Re: Pull up aggregate subquery

From: Simon Riggs <simon(at)2ndQuadrant(dot)com>
To: Hitoshi Harada <umi(dot)tanuki(at)gmail(dot)com>
Cc: Robert Haas <robertmhaas(at)gmail(dot)com>, Tom Lane <tgl(at)sss(dot)pgh(dot)pa(dot)us>, PostgreSQL-development <pgsql-hackers(at)postgresql(dot)org>
Subject: Re: Pull up aggregate subquery
Date: 2011-06-04 13:53:20
Message-ID: BANLkTimz4jVkMmVkS-uTjkx82M+bBofX4A@mail.gmail.com
Views: Raw Message | Whole Thread | Download mbox | Resend email
Thread:
Lists: pgsql-hackers

On Tue, May 24, 2011 at 3:47 AM, Hitoshi Harada <umi(dot)tanuki(at)gmail(dot)com> wrote:

> That's true. But if the planning cost is an only issue, why not adding
> new GUC for user to choose if they prefer it or not? Of course if we
> have some method to predict which way to go before proving both ways,
> it's great. Do you have some blue picture on it?

I like your simple patch and looks like it fixes your concern.

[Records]
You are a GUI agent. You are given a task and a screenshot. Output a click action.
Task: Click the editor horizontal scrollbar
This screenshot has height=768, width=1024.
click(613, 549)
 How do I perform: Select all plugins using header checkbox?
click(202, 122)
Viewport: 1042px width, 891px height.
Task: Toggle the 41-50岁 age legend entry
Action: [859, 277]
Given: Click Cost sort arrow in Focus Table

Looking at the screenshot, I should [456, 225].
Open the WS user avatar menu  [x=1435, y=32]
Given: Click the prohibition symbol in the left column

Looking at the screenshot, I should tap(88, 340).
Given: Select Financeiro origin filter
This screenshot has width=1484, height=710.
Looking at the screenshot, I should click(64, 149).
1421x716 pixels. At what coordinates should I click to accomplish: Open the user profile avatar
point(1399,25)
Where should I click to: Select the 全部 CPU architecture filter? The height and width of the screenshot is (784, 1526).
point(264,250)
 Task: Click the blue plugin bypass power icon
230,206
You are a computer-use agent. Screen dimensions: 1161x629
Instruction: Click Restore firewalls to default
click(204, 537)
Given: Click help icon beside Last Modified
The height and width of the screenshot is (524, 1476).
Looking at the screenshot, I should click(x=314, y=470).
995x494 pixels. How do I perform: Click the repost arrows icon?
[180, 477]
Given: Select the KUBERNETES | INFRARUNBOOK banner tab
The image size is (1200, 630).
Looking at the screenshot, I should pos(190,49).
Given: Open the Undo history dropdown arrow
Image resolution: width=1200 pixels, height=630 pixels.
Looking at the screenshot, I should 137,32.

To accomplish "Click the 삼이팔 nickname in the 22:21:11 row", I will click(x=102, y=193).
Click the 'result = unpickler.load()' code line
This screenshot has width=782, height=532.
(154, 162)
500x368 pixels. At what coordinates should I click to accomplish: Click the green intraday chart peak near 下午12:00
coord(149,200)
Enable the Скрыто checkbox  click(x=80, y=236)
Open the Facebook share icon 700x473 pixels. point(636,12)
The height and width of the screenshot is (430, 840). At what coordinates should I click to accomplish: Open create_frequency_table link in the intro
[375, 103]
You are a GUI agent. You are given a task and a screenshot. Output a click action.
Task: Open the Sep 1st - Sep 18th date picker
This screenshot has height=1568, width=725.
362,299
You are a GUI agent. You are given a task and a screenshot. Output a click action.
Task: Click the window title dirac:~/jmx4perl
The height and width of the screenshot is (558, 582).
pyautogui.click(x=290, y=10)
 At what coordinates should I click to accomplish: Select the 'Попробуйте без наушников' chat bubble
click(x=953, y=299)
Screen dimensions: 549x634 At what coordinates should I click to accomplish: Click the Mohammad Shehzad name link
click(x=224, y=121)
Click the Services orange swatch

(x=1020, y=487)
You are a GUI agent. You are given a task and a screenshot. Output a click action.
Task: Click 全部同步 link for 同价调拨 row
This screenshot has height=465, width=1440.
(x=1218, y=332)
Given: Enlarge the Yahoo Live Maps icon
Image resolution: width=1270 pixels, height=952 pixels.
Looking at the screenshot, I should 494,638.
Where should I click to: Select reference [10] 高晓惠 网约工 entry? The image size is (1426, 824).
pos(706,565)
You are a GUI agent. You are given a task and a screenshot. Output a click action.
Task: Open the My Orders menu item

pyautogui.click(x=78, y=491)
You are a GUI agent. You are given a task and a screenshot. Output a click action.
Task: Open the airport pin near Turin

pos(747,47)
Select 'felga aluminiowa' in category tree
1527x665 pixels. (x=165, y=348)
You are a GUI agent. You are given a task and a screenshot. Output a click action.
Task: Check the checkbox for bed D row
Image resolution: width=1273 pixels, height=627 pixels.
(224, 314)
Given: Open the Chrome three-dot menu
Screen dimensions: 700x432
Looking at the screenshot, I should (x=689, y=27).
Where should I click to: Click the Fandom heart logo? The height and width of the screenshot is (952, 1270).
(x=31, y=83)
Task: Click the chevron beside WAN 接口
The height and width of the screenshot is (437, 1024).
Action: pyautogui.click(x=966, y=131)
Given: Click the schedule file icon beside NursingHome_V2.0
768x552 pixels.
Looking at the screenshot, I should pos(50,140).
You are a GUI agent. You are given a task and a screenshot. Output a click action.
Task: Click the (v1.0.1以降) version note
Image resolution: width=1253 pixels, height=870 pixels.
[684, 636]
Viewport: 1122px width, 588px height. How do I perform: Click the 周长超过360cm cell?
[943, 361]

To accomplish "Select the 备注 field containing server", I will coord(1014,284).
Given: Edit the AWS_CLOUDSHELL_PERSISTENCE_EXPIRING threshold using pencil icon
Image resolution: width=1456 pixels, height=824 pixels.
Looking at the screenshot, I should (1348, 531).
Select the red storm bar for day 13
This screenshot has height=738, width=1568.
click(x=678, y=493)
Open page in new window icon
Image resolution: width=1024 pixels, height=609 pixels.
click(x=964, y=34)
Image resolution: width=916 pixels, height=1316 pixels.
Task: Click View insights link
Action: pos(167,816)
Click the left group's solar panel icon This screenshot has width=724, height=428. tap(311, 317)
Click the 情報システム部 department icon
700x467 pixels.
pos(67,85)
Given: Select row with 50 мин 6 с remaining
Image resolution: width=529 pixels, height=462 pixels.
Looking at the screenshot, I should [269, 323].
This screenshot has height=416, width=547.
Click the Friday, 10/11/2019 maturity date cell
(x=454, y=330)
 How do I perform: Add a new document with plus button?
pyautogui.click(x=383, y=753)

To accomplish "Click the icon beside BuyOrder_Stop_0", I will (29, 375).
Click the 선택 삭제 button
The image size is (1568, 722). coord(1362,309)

Problems to solve =
1. Answer these questions about the pull-up aggregate subquery post:
(a) Who is the sender of the post?
(b) On what date did Hitoshi Harada write the quoted message?
(c) What does the quoted message propose adding so that users can choose whether they prefer the approach?
2. Continue the pull-up aggregate subquery post from where it stops.

Responses for each task =
1.
(a) Simon Riggs
(b) Tuesday, May 24, 2011
(c) A new GUC

2.
Your problem statement ignores the fact that most people would not
write the "original query" like this

select m_id, sum_len from size_m m inner join(select m_id,
sum(length(val)) as sum_len from size_l group by m_id)l on m.id =
l.m_id where val = '1';

they would write it like this

select m_id, sum(length(val))
from size_m m join size_l l on m.id = l.m_id
where val = '1'
group by m_id;

Which gives a far worse plan and one that is not solved by your patch.
Your way of writing the SQL is one of the "hand optimized" ways that
an SQL expert would try to re-write the SQL. We shouldn't be
optimizing only for hand-altered code, since it can always be further
tweaked by hand. We should be optimizing the original, simple queries
(as well as other forms of expressing the same thing).

This highlights that we do not have the infrastructure to push
aggregates up or down, and that the lack of a known "primary key" for
the output of each plan node prevents us from developing a general
transformation infrastructure to solve the general case. That
particular piece of infrastructure is also an essential step towards
materialized views, which would be pretty useless without the
capability to transform aggregates up and down the join tree.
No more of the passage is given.